I am trying to match two metrics that have a one to many relationship. The first metric webrtc_metrics_audio_outbound_rtp_bytes_sent
maps to many of the second metric relay_node_audio_track_bytes
. That is to say that for each audio outbound rtp stream, there are many relay nodes consuming the stream. Each stream has a session_id
that I'm trying to match across the metrics while also retaining the pod_name
that is specific to each relay node.
I'm using comparison operators with bool modifiers as my intent is to set up an alert based on these two metrics. The alert should fire whenever there is non zero data for webrtc_metrics_audio_outbound_rtp_bytes_sent
but corresponding zero data on relay_node_audio_track_bytes
for the same session_id
.
Here is my attempt using the following query and the corresponding output in Grafana:
((sum by (session_id, pod_name) (rate(relay_node_audio_track_bytes{pod_name=~"$pod",session_id=~"$session"}[$__rate_interval]))) == bool 0)
* on (session_id) group_left(pod_name)
((sum by (session_id) (label_replace(rate(webrtc_metrics_audio_outbound_rtp_bytes_sent{app="capturer",id=~"$session"}[$__rate_interval]), "session_id","$1","id","(.*)"))) > bool 0) > 0
You can see in the first graph when a Pod
is selected in the dropdown, the query works as intended. But when I try to use a wildcard to query for all pods I receive there error: execution: multiple matches for labels: grouping labels must ensure unique matches
Here are the left and right sides of the query showing all the labels in each metric. Note I used label_replace
in the vector matching query to rename id
to session_id
.
LHS: (rate(playback_relay_node_audio_track_bytes{pod_name=~"$pod",session_id=~"$session"}[$__rate_interval]))
RHS: label_replace(rate(webrtc_metrics_audio_outbound_rtp_bytes_sent{app="capturer",id=~"$session"}[$__rate_interval]), "session_id","$1","id","(.*)")
Can somebody please explain why selecting a specific Pod
does not throw the same error as when using a wildcard label matcher? Is there some other labeling methods I need to use to get this working as intended? Ideally I'd like to see this boolean condition plotted across all pods and session ids. Thanks!
Try removing the pod_name
from group_left()
modifier:
((sum by (session_id, pod_name) (rate(relay_node_audio_track_bytes{pod_name=~"$pod",session_id=~"$session"}[$__rate_interval]))) == bool 0)

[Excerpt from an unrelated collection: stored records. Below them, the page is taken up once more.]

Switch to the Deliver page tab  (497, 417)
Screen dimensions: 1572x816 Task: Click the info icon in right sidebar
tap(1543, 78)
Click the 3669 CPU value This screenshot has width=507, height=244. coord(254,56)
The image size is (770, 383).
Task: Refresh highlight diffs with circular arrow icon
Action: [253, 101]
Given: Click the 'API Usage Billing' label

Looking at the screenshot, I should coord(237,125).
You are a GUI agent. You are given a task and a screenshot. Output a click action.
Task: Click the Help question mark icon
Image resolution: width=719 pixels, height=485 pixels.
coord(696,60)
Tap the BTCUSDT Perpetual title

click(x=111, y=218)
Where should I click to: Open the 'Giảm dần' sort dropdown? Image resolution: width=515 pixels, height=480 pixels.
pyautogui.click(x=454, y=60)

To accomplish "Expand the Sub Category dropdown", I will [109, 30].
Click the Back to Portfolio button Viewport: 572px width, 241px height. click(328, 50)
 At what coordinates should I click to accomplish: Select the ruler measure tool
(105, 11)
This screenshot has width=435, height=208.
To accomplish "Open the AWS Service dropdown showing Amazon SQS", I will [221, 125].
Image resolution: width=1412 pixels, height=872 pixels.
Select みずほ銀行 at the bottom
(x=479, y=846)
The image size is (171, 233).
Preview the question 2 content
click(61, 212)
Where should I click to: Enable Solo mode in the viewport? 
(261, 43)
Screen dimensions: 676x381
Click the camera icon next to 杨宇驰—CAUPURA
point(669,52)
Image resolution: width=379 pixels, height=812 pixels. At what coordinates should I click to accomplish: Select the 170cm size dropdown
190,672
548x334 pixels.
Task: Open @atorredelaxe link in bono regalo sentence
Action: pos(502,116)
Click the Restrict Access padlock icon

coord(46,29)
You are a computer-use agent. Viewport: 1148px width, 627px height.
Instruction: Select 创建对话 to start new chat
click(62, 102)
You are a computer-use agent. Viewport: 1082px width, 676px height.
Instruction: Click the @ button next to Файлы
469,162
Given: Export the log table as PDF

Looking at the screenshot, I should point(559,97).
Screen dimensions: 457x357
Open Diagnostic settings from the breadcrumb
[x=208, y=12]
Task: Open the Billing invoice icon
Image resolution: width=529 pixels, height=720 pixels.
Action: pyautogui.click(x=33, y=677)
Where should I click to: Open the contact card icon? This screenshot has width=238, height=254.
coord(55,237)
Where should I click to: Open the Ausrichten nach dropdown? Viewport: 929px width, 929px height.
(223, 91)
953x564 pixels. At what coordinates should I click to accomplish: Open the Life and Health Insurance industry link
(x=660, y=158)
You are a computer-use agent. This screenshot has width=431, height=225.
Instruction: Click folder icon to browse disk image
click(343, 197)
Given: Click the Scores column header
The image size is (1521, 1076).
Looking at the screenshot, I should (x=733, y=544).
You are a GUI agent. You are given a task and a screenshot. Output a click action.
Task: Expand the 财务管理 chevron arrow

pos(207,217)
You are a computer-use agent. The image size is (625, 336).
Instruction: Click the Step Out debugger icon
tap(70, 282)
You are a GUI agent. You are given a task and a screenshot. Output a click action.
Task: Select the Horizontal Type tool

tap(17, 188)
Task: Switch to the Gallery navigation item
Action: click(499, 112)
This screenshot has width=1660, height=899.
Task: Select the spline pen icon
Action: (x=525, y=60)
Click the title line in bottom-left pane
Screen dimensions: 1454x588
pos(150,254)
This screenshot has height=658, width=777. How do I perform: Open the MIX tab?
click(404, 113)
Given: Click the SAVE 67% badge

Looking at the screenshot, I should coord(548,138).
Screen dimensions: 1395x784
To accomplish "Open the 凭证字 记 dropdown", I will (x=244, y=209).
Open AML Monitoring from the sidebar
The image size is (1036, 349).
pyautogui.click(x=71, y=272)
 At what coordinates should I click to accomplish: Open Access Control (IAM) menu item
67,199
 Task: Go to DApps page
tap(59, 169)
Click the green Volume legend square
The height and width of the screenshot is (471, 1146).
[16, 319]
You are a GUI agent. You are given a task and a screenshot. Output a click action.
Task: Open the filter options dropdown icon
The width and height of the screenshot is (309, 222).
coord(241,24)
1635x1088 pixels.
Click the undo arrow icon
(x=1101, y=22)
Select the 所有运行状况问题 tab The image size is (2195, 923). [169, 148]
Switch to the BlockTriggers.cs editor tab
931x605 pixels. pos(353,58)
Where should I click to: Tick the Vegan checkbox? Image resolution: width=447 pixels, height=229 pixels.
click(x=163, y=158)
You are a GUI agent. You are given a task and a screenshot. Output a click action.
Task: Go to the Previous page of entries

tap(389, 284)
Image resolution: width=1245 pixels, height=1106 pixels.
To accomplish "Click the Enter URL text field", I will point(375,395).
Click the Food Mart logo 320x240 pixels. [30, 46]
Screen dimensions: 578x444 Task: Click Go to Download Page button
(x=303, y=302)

* on (session_id) group_left()
((sum by (session_id) (label_replace(rate(webrtc_metrics_audio_outbound_rtp_bytes_sent{app="capturer",id=~"$session"}[$__rate_interval]), "session_id","$1","id","(.*)"))) > bool 0) > 0
Prometheus leaves all the labels from the left side after applying the *
operator (or any other operator) if group_left()
modifier is used. E.g. the original pod_name
values from the left side are left in results after calculating the *
with group_left()
modifier.
The list of labels inside the group_left()
modifier is taken from the matching time series on the right side of *
. In this case time series returned from the right side of *
have no the pod_name
label. That's why the original values for this label obtained from the left side are substituted with empty values from the right side, e.g. they are effectively deleted. This may result in duplicate time series
error when the same session_id
value is present in multiple time series with different pod_name
values at the left side of *
.
See more details in the official docs.